== TASK 1 ==
What percentages for government spending as a share of GDP does the piece on Whitlam's economic legacy give? List each one with the year or period it refers to.
== TASK 2 ==
Return everything in the piece on Whitlam's economic legacy from "Since his sacking, some" down to "Whitlam economic legacy.".
== TASK 3 ==
Write the next part of the piece on Whitlam's economic legacy, picking up after its final sentence.

::: TEXT PASSAGE :::

Within hours of the news that Gough Whitlam had died, age 98, the mantra of ‘hopeless economic management’ started to flow.

According to those who clearly loathe Whitlam and anything vaguely socially progressive, Fairfax and The Australian had stories where the Tea Party faithful in Australia wrote or were quoted saying, Whitlam was the worst Prime Minister Australia had seen, he was economically damaging, that he set up the culture of entitlement especially for health and university education, that he created the mentality of the dole bludger and so on.

I am sure you get the drift.

The criticisms were, as far as I can tell, nothing to do with managing the macroeconomy or the budget. They were focussed on the perception that he allocated too much government money to healthcare, education and the aged. That may or may not be the case, but no one has said why it matters or indeed, by how much the spending was excessive and exactly why it remains a problem.

No one has articulated and demonstrated why the clear and dramatic lift in government spending some four decades ago is so damaging today. Nor have they shown how those criticisms have manifest themselves into things Australia has not experienced such as prolonged sluggish economic growth, falling living standards, problems on the budget, chronic unemployment or whatever.

No substance, only high brow fact-free opinion and zealotry.

The scathing criticisms of Whitlam and his legacy need to be put in some context.

Since his sacking, some 39 years ago, the Coalition parties have been in power for about 20 years, so one would have thought that if the Whitlam legacy was so bad, so damaging, so horribly yukky, that Fraser’s seven years, Howard’s 11 and a half years and Abbott’s 13 months in office would have, in at least one of their budgets, scaled back, reversed and once and for all ended, the Whitlam economic legacy.

On that score, it is interesting to note that in 1975-76, government spending to GDP was 24.3 per cent. The Fraser government saw this rise to 25.8 per cent of GDP by 1982-83. (Not those bloody facts again!)

With Mr Hockey’s budget less than six months ago, government spending to GDP, even allowing for the cuts that were announced, was estimated to be 25.3 per cent of GDP in 2014-15 and at or above 24.7 per cent of GDP in every year of the forward estimates. So Abbott and Hockey’s small government budget had spending a bit lower that Fraser, but still above the ‘big spending’ Whitlam budgets.

::: GIVEN DATA :::

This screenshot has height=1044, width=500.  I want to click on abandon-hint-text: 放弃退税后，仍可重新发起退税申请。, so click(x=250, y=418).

:::

== REPLY 1 ==
- 24.3 per cent in 1975-76
- 25.8 per cent in 1982-83
- 25.3 per cent in 2014-15 (estimated)
- At or above 24.7 per cent in every year of the forward estimates

== REPLY 2 ==
Since his sacking, some 39 years ago, the Coalition parties have been in power for about 20 years, so one would have thought that if the Whitlam legacy was so bad, so damaging, so horribly yukky, that Fraser’s seven years, Howard’s 11 and a half years and Abbott’s 13 months in office would have, in at least one of their budgets, scaled back, reversed and once and for all ended, the Whitlam economic legacy.

== REPLY 3 ==
That’s the first point to note.

Could it be the electorate like the government to have some role in health, education, aged and disability care?

My guess is ‘yes’. Look at the public’s reaction to the Abbott government’s proposed Medicare co-payment, university fee hikes and cuts to unemployment benefit eligibility.

It is also interesting to note that in the early 1970s, government spending in the US rose sharply, by around 3 per cent of GDP in about half a decade. Surely Gough did not influence Nixon and Ford to spend, spend, spend? Maybe the social changes of the 1960s and 1970s in the western world saw the electorate demand, and get, a greater role from government.

And a few final fiscal facts:

Whitlam government left zero net government debt to Fraser – in June 1976, net debt was minus 0.4 per cent of GDP (that is, the government had financial assets). When The Fraser government lost in 1983, it had boosted net government debt to 7.5 per cent of GDP.

When Whitlam left office, the tax to GDP ratio was around 20 per cent. The Howard government got this up to an all time record tax take exceeding 24 per cent of GDP (in today’s dollars, 4 per cent of GDP is a stonking $65 billion per year).

Even Mr Hockey’s ‘low tax’ budget has the tax take at 23.2 per cent of GDP by 2017-18, some 3 per cent of GDP above anything Whitlam achieved.

Small government, big government?

It is funny how facts can smash perceptions.

Footnote: All the data on spending and tax are from Mr Hockey’s budget papers.